Беседа с Анатолием Найманом
Девяностые, рискну предположить, выдались для Анатолия Наймана счастливой порой, когда акустика его имени, дотоле звучавшего по преимуществу в знаточеской, численно невеликой среде, отвоевала для себя обширные, гулкие, резонансные сферы, чему причиной свод новой прозы поэта с ее соразмерной обстоятельностью и расцветшим интонационным внушением, суггестией — начитавшись, я мимовольно берусь подражать долготе фразы, простирающей ветвистый синтаксис и на главную суть, и на не меньше того многозначительно-выпуклую околичность. Эта проза, рассказанная естественно и горячо, родилась от союза пристрастности и свободы, что, уж конечно, не похвала, с моей стороны неуместная, и не в укор сочинителям, на чьих текстах отпечаталась жестокая вымученность, но всего лишь констатация артистизма, а равно читательской старорежимной привязанности к натуральным продуктам. В Израиль впервые А. Найман приехал три года назад, на иерусалимскую конференцию, трактовавшую существование русской литературы после падения той самой власти, которая эту словесность сдерживала и, как потом обнаружилось, твердой рукою поддерживала; интенсивное расписание разговоров, достигавших подчас напряжения и экзальтации даже и в кулуарном, не только публичном своем бытовании, оставляло немного времени для отправления журналистского долга — вчерне намеченное интервью рассеялось в предгорном мартовском воздухе, не соткавшись. Реваншируюсь нынче, узурпировав паузу меж поэтическими выступлениями гостя в израильских городах.

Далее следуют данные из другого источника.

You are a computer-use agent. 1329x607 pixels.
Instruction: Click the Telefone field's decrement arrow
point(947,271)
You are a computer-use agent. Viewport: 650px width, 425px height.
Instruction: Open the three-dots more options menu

— В том, что вы сейчас пишете, радость освобождения от оков, даруемая личным повествованием, осязаемо теснит свойственную вам прежде строгость, определявшую атмосферу более ранних произведений, к примеру, «Записок о Анне Ахматовой». Вы, похоже, специально укрупняете, форсируете раскрепощенность?

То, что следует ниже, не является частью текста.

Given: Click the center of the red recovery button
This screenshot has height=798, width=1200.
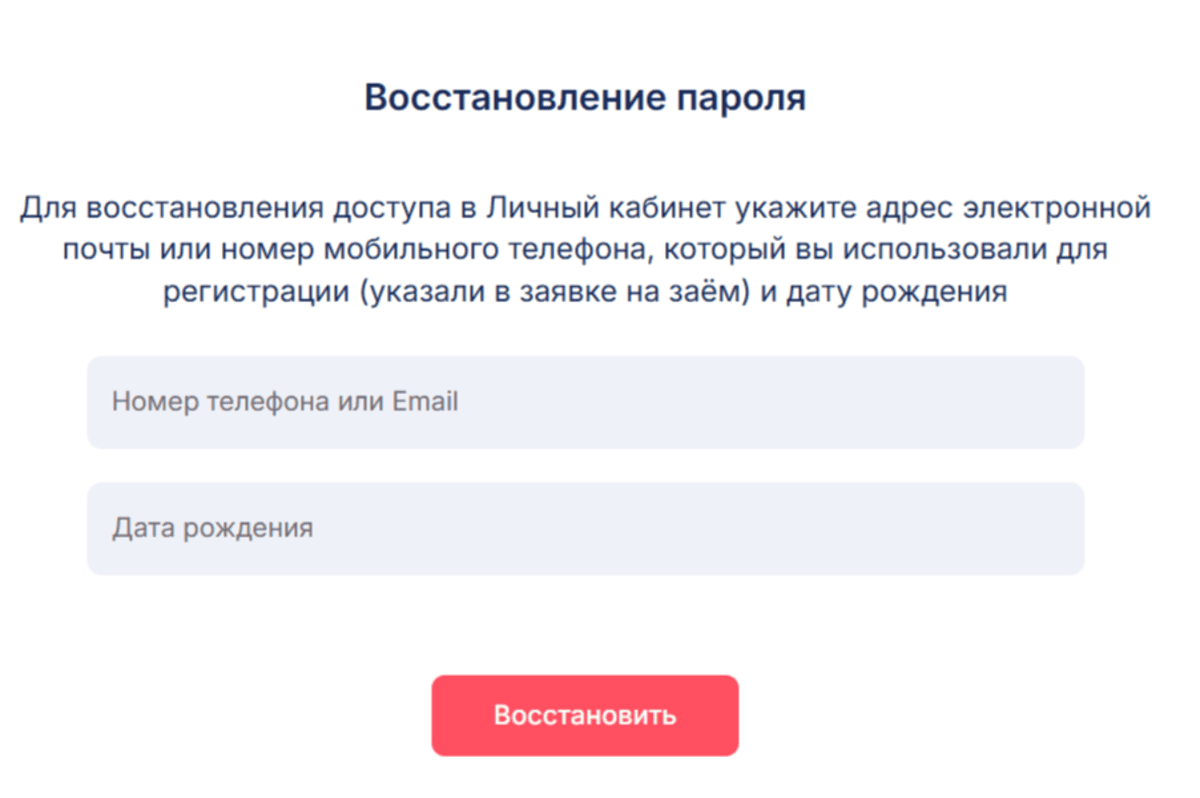Looking at the screenshot, I should point(584,714).
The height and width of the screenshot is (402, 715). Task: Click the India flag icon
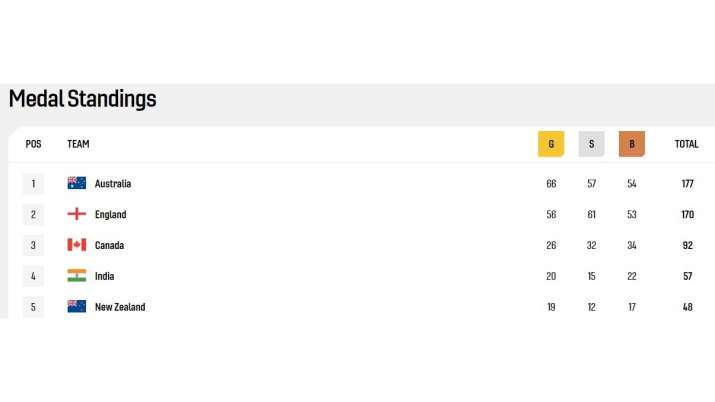pos(77,276)
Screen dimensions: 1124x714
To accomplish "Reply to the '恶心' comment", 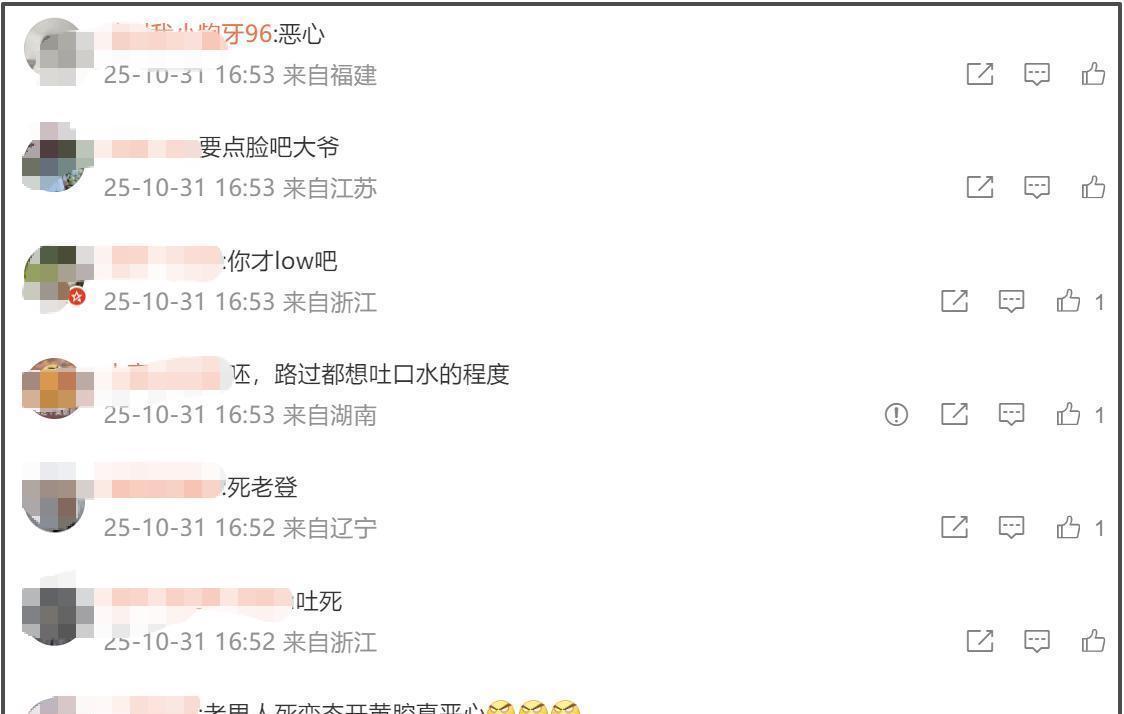I will (1037, 75).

— «Записки о Анне Ахматовой» я тоже рассматривал как прозу, другой вопрос, что когда берешься за не испробованную прежде большую вещь, требующую иного дыхания, то еще не знаешь, как это бывает, потому я и чувствовал себя в границах не только человеческого подхода к предмету, но и академического. Среди моих младших друзей из следующего за мной поколения была порядочная группа тех, кто, относясь к людям университетским, обладал надлежащей корректностью исследовательского ума, но, сколько живу, никак не могу дождаться, да, наверное, это и невозможно, соединения знаний и основанных на этих знаниях наблюдений со свободной передачей. В итоге, к сожалению, выходит довольно сухо, так в действительности не говорят, меж тем Ахматова, то есть предмет моей книги, сочетала в себе эту четкость почти академического подхода — взять хотя бы ее работы о «Каменном госте», о «Золотом петушке», которые проводились, я думаю, под наблюдением Томашевского, и сориентированность на Эйхенбаума я в них чувствую, влияние человека научной складки — так вот, Ахматова сочетала строгость с непринужденностью, со свободой. Причем это не надо понимать в том смысле, будто в ее распоряжении имелись две речевые неслиянности: сейчас я с вами буду обсуждать текст и воспользуюсь специальным словарем, а потом мы станем говорить про обед, и я прибегну к другому словарю. Нет, ее словарь был един, а я, как бы не осознавая, но, впрочем, и не бессознательно (тут попросту и осознавать-то особенно нечего), придерживался сходной позиции. Я тоже хотел излагать и рассказывать вещи на неразъемном языке, ведь наши текстологические соображения являются, согласитесь, компонентою того же опыта, что и все остальное в жизни. Все-таки в той вещи никак не получалось сказать совершенно свободно. Анализируя, допустим, напрашивающиеся английские мотивы, я ловил себя на желании расставить параграфы — «первое, второе, третье», но самостоятельный заплыв на приличную дистанцию раскрепощает, ты перестаешь быть слугою цели, которую преследуешь, и в «Поэзии и неправде», написанной после изрядного перерыва по заказу одного французского издательства, я, вынужденный переработать большой филологический материал, распоряжался им уже как моим собственным опытом. В дальнейших книгах — «Славный конец бесславных поколений», тем более «Любовный интерес» и «Неприятный человек», — мне и преодолевать уже ничего не приходилось.